*Exercise*
All lines from the entries below that contain the string "Task" should be copied out.

*Supplied data*

---------------

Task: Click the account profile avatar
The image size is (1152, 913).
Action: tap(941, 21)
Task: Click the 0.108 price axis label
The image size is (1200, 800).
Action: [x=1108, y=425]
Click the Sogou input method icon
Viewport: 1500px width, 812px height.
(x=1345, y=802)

---------------

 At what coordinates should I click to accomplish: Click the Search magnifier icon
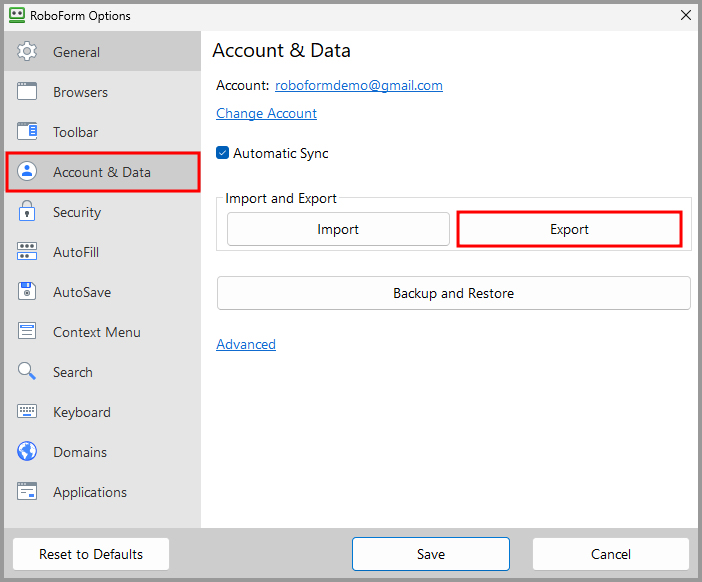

---------------

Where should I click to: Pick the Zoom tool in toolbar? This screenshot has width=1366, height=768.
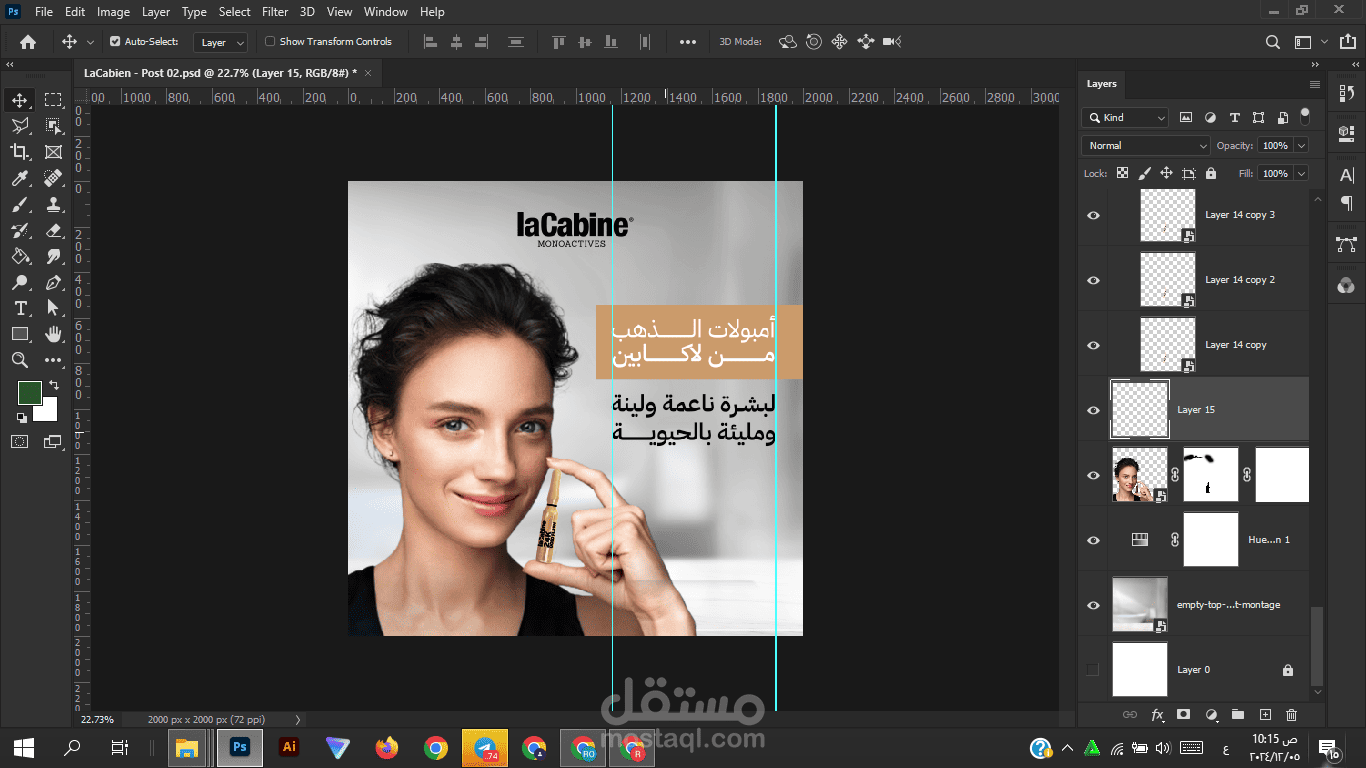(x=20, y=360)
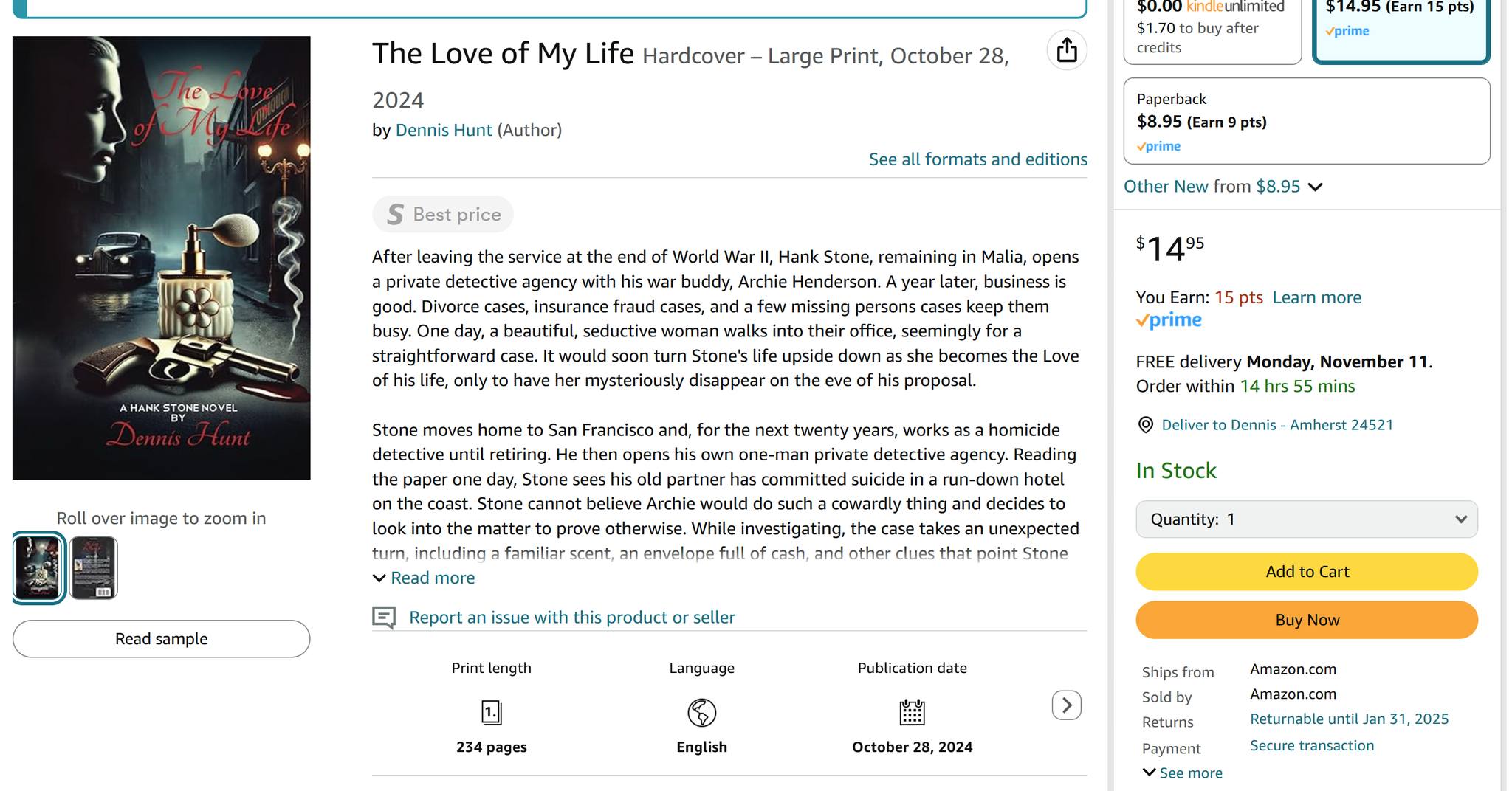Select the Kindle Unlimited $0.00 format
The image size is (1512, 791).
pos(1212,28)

---------------

*Response to the exercise*
Task: Click the account profile avatar
Task: Click the 0.108 price axis label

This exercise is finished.